An impact pathway in MARLO is the structured theory of change that connects your cluster’s deliverables, innovations, and OICRs to the broader development outcomes the program is designed to achieve. It is not a free-form narrative — it is a hierarchical network of outcomes at different levels of abstraction, from project-level outcomes up through Intermediate Development Outcomes (IDOs) and System-Level Outcomes (SLOs). Impact pathways are configured at the program level and serve as the backbone against which all research outputs are tagged and reported.Documentation Index
Fetch the complete documentation index at: https://mintlify.com/CCAFS/MARLO/llms.txt
Use this file to discover all available pages before exploring further.
Pathway structure
MARLO’s impact pathway is built from four types of elements:System-Level Outcomes (SLOs)
The highest-level changes the program aims to contribute to — for example, improved food security, more resilient livelihoods, or reduced climate vulnerability. SLOs are defined by the program and aligned with CGIAR’s global targets.
Intermediate Development Outcomes (IDOs)
Mid-level changes in practice, policy, or capacity that represent stepping stones to SLOs. An IDO might describe a policy environment changed, a technology adopted at scale, or a gender-responsive approach institutionalised.
Outcomes
Cluster- or project-level changes that your work directly contributes to. These are the outcomes your deliverables, innovations, and OICRs are linked to. Outcomes are associated with specific flagships or clusters and align upward to IDOs and SLOs.
Cross-cutting issues
Thematic dimensions that run across all outcomes: gender equality, youth inclusion, climate change adaptation, and nutrition sensitivity. All outputs and outcomes carry cross-cutting marker scores that feed into program-wide reporting.
Navigating the impact pathway
The impact pathway is accessible from the main menu under Impact Pathway. There you can view:- Outcomes — the project-level outcomes your cluster contributes to, with their IDO and SLO alignments.
- SLO indicators — the program’s high-level indicator targets and current progress.
- Program impacts — the full pathway visualisation linking outputs to outcomes at each level.

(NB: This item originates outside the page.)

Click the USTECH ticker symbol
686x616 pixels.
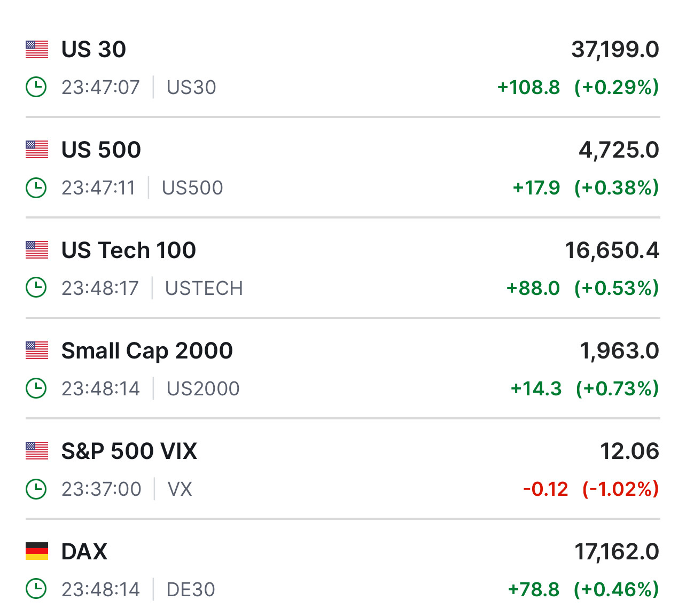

- Cross-cutting dimensions — how outputs are scored against gender, youth, climate, and nutrition.
Impact pathway structure (SLOs, IDOs, and the linkages between them) can only be modified by users with Program Admin or Program Leader roles. Cluster coordinators can link their outputs to pathway elements but cannot add or rename the elements themselves. If an element is missing, contact your PMU or program administrator.
Country collaborations
The impact pathway also captures geographic dimensions: which countries and regions the program’s work is relevant to, and which partner institutions are involved in specific outcome areas. Country collaborations are registered at the program level and can be linked to specific outcomes and clusters.Linking your outputs to the impact pathway
Every deliverable, innovation, and OICR you register must be linked to at least one outcome in the impact pathway. These links are the mechanism by which MARLO connects operational data to strategic results. To link an output to the pathway:- Open the output record (deliverable, innovation, or OICR) from within your cluster.
- In the Contributions section, use the outcome selector to choose the project-level outcome that best describes what this output contributes to.
- The associated IDO and SLO are displayed automatically, based on how the program has configured the pathway.
- Save.
Cross-cutting issues
Cross-cutting markers are scored on every output and outcome:| Marker | Description |
|---|---|
| Gender equality | Does the output address or benefit women and girls differently from men and boys? |
| Youth inclusion | Does the output target or engage young people (typically 15–35)? |
| Climate change | Does the output address adaptation, mitigation, or climate resilience? |
| Nutrition sensitivity | Does the output have a pathway to improved nutritional outcomes? |
Impact pathway as a program-level configuration
Because impact pathways represent the program’s theory of change, they are set up once per program and updated through a governed process:- SLOs and IDOs are defined at program inception in consultation with CGIAR leadership.
- Outcomes at the cluster level are configured by program administrators for each flagship or cluster at the start of each annual cycle.
- Phase replication applies: outcomes and pathway elements replicate forward to future phases. Structural changes (adding or renaming an IDO, for example) affect the current and all future phases.